The main question is whether we want corruption to actually deter the player as a form of punishment. If the answer to that is yes, then the currently presented method of all penalties being known before hand is the least effective way to produce good behavior or extinguish bad behavior.
This all comes down to
Operant Conditioning and how it works. This is a well known theory of how we process reinforcement and punishment.
By knowing the penalties beforehand the player gets to take a measure of if they will go ahead and take the penalty this time or avoid it. They also get a chance to learn ways to work around the system. This will lead to a slow response rate and a fast extinction rate meaning player behavior is not likely to change over the long term decreasing the effectiveness of the goal of corruption.
Now if we take the approach of an unknown and variable punishment the response rate will be fast and the extinction rate would be slow. The player would not be given the opportunity to weigh whether they can take corruption or not. This would make corruption much more likely to deter negative behavior.

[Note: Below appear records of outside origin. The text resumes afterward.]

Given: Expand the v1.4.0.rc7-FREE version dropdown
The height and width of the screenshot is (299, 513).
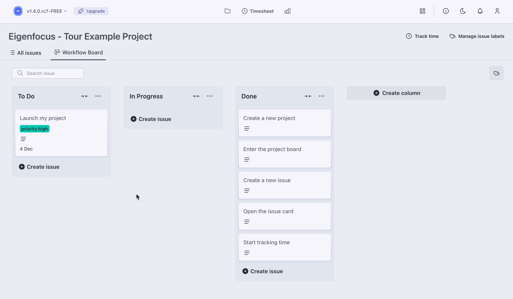Looking at the screenshot, I should [47, 11].
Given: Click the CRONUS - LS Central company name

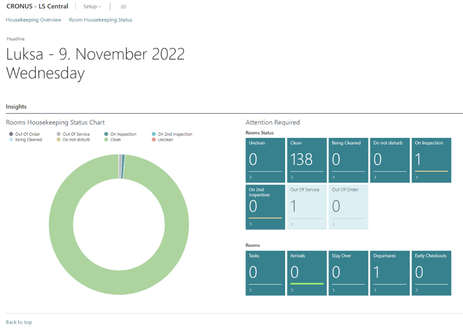Looking at the screenshot, I should pos(37,7).
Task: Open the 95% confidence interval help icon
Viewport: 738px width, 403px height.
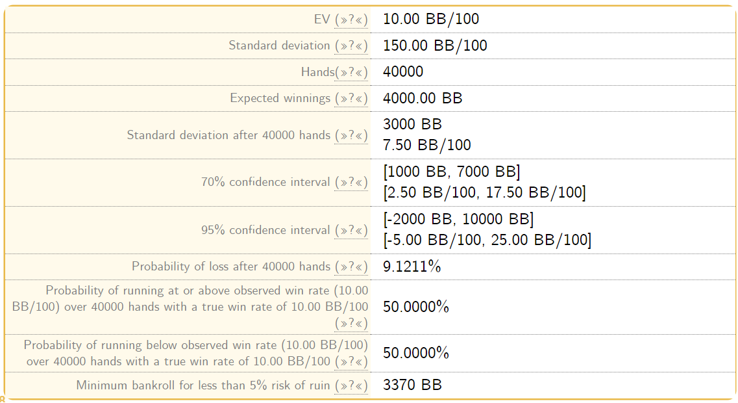Action: click(x=351, y=229)
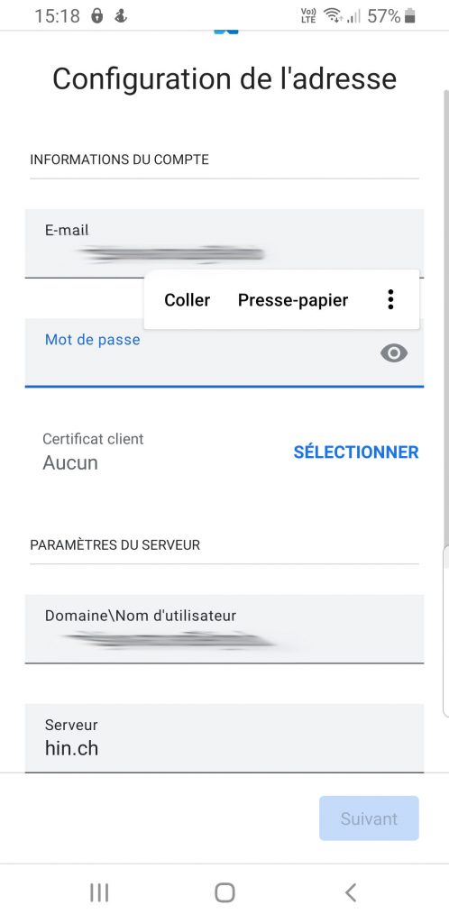Tap the VoLTE indicator icon
The image size is (449, 923).
point(308,16)
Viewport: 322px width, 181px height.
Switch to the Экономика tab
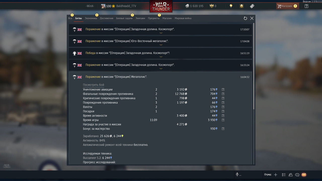pos(91,18)

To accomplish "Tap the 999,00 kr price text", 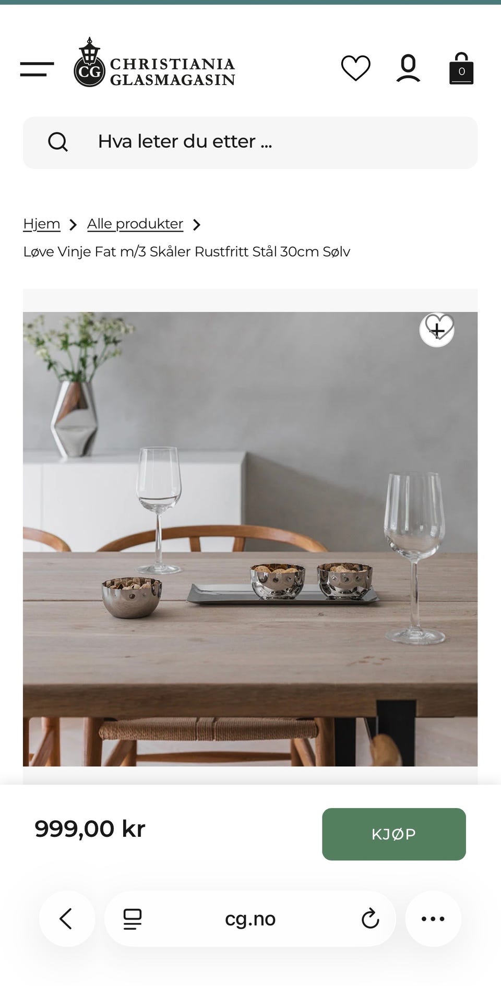I will point(90,829).
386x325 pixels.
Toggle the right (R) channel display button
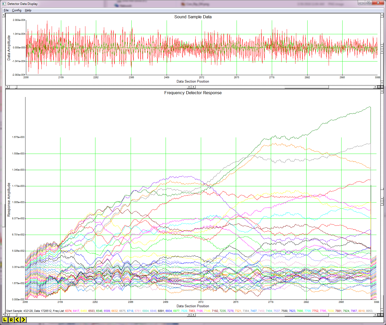12,320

The variability could be in amount of corruption, length of time with corruption, stat change, experience loss and ultimately number and types of items lost if a bounty hunt is successful on the player or any number of other variables.
This would not take a big overhaul to change as the corruption system itself would largely stay the same. I would imagine it would be fairly easy to test in alpha 2 should the original idea not produce results as robust as hoped for.
Just a thought.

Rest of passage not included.